Um planeta sem distorções: físicos propõem a adoção de um novo mapa-múndi
A ideia é um disco aberto que corrigiria os equívocos do modelo usado da mesma forma há mais de quatro séculos
Os primeiros mapas-múndi não foram feitos para sala de aula. Seu objetivo era outro: mercantilistas precisavam de uma orientação bidimensional em papel que pudesse ser levada a qualquer lugar. Mapas já existiam antes das grandes navegações, mas foi o colonialismo no século XVI o que deu impulso à popularização de seu uso. Em 1569, o matemático belga Gerardus Mercator concebeu uma forma de projetar, por meio de meridianos (linhas verticais) e paralelos (linhas horizontais), as massas de terra e água do globo em superfície plana. Mais de 450 anos depois, a Projeção Mercator ainda é utilizada, mas ela apresenta irremediáveis distorções — uma vez que o Polo Norte é esticado e os continentes ao sul ficam menores do que são. Agora, físicos das universidades de Princeton e Drexel, nos Estados Unidos, encontraram um meio de corrigir quase todos os equívocos.
Para entender como o astrofísico Richard Gott, o matemático Robert Vanderbei e o cosmólogo David Goldberg chegaram ao conceito do disco aberto mostrado acima, é necessário fazer uma viagem no tempo. Mercator, como não podia deixar de ser, tinha uma visão eurocêntrica de mundo. Para ele, não era problema, por exemplo, a Austrália ficar menor que a Groenlândia. A Eurásia, continente que importava, aparece maciça, no alto, no meio do desenho, com as Américas e o Japão nas beiradas — retrato do poderio político e militar de uma era.

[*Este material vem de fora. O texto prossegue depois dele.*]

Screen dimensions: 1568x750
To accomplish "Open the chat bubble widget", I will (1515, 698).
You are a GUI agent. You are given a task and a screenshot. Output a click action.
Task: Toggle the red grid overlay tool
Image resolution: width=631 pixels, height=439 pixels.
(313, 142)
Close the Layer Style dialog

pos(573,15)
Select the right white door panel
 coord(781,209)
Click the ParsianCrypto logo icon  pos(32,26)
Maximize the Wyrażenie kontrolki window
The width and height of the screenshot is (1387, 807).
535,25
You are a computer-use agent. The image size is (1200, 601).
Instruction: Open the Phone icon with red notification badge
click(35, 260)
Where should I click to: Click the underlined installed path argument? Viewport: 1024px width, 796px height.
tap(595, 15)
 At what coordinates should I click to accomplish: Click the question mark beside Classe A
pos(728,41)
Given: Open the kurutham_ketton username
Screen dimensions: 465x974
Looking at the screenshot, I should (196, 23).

Ao longo de séculos, nações surgiram e evaporaram, mas a Projeção Mercator permaneceu inalterada — até que, em 1921, o cartógrafo alemão Oswald Winkel concebeu uma versão que corrigia três distorções de 1569: distância, direção e dimensão. Recalculando o intervalo entre meridianos e paralelos, Winkel, com a projeção tripla que levou seu nome, aprimorou o conceito de Mercator. Livros didáticos, inclusive brasileiros, e a National Geographic adotariam a proposta.
Os ventos da II Guerra, primeiramente, e as críticas ao novo imperialismo, já nos anos 1970, fizeram brotar novas ideias de mapas. Em 1943, o americano Buckminster Fuller apresentou, na extinta revista Life, um conceito de Terra espraiada, como se o planeta fosse uma mexerica descascada. O mapa, chamado de Dymaxion, podia ser usado como colagem para que as crianças reconstituíssem a esfera em papel. A concepção não vingou, mas, trinta anos depois, o cineasta alemão Arno Peters, defensor do igualitarismo, ressuscitou uma ideia de 1855 do escocês James Gall e lançou a Projeção Gall-Peters, na qual a área do Hemisfério Sul é igualada à do Norte, em troca de alguma distorção. Assim, acabava a ilusão de que a Europa e a América do Norte eram gigantes pairando sobre continentes menores ao sul do Equador.
Gott, físico líder do novo projeto, inspirado nas quatro fontes anteriores, propõe agora um mapa sem vieses, capaz de instigar a curiosidade dos estudantes. Nessa projeção inédita, a Terra é fotografada do alto dos polos. Figurativamente falando, ela é cortada ao meio como uma laranja. Em seguida, os pedaços são esmagados até ficarem achatados, gerando dois discos distintos. Tudo isso, claro, com cálculos matemáticos que, ao menos até hoje, não foram contestados.
O que os críticos da ideia discutem é seu uso prático na escola, já que a Terra não aparece em um quadro único como nas projeções anteriores. Os autores contestam o argumento explicando que os discos podem ser impressos paralelamente ou colados um ao outro, dando ao professor uma ferramenta lúdica de trabalho. Melhor solução do que essa seria ter um globo sempre a mão, o que não é factível. O novo mapa-múndi provavelmente perderá a utilidade quando estudantes puderem acessar imagens tridimensionais da Terra projetadas no ar. Até lá, um disco — igualitário e proporcional — é capaz de fazer o serviço, ao custo de duas impressões, um pedaço de cartolina e um pouco de cola.